Corporate actions	None for crypto	Adjusted close (split + dividend), corporate-action calendar respected, no look-ahead on ex-div dates.
ES futures	n/a	Continuous back-adjusted contract (Panama or ratio-roll). Explicit roll calendar (3rd Fri of Mar/Jun/Sep/Dec). Margin model: notional-aware (1 ES = $50 × index → ~$300K notional per contract).
Long/short	Long-only with cash	Long-only v1 (matches paper). Long/short v2 if v1 generalizes.
Rebalance cadence	Every 30-min bar	Daily close (matches bar interval). Compare with weekly rebalance to gauge turnover sensitivity.
Regime split	One crypto bull market	2022 bear, 2023–2024 AI rally, 2025–2026 validation — report metrics conditional on each regime separately.

5. Proposed implementation plan ¶

Phased so we ship a working v0 fast and iterate. Each phase is a separate fleet task.

v0  data + harness         (no model — just baselines + walk-forward)
 │
 ▼
v1  EIIE reimplementation  (PyTorch, TradeMaster-style, smoke test)
 │
 ▼
v2  full backtest          (all baselines, all metrics, all regimes)
 │
 ▼
v3  research integration   (link to recursive-research-system doc archive)
 │
 ▼
v4  decide                 (does this enter rainier as an overlay? Y/N)

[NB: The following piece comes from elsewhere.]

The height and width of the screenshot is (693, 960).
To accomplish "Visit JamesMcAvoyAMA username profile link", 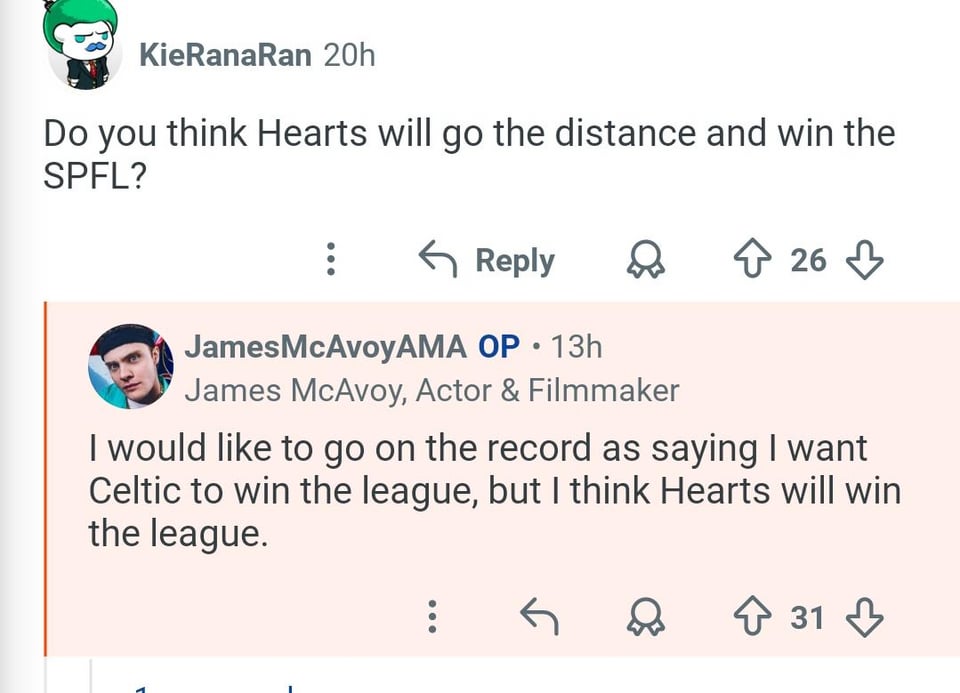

v0 — data + harness (~1 week, 1 worker)

Download daily OHLCV for the 10-asset universe + ES continuous, 2010-01-01 → present, from yfinance / Polygon / IBKR depending on what we have.
Build the walk-forward driver: anchored windows, purged k-fold + embargo, holdout cut.
Implement all baselines: UCRP, BCRP, 1/N, equal-weight, B&H SPY, B&H QQQ, TS-momentum, mean-variance with shrinkage, risk parity.
Implement realistic US-equity cost model + ES continuous-contract construction.
Compute the full metric vector for all baselines.
Gate: baselines reproduce known characteristics (1/N Sharpe ≈ historical, SPY Sharpe ≈ 0.5 over 2010s).

v1 — EIIE in PyTorch (~1 week, 1 worker)

Implement EIIE module from scratch: 3 conv layers + PVM concat + cash bias + softmax.
Implement the differentiable μ_t recursion with fixed-point iteration (3–5 iters per step).
Implement OSBL sampler with geometric recency-weighted batch starts.
Train on a tiny 1-year window with deliberately trivial costs to verify the loss decreases and the model finds 1/N at minimum.
Gate: reproduce paper's qualitative behavior on a controlled toy (EIIE on a 4-asset synthetic with known optimal returns equal-weight; loss must converge).

v2 — full backtest (~2 weeks, 1 worker)

Anchored walk-forward: train 2010–2018, val 2019–2020, test 2021, roll through 2022, 2023–2024, 2025-2026.
Hyperparameter sweep on val: window size, β (OSBL recency), filter counts, dropout, weight decay.
Test on each out-of-sample window without retraining (or with rolling retraining — compare both).
Report full metric vector: fAPV, Sharpe, MDD, turnover, holding period, cost drag, Calmar, Sortino, hit rate, regime-conditional Sharpe, Deflated Sharpe, Probabilistic Sharpe, CSCV PBO.
Gate: Does EIIE beat best-baseline (likely TS-momentum or QQQ B&H) on Deflated Sharpe across ≥3 of 4 out-of-sample regime windows? Y/N decides v3.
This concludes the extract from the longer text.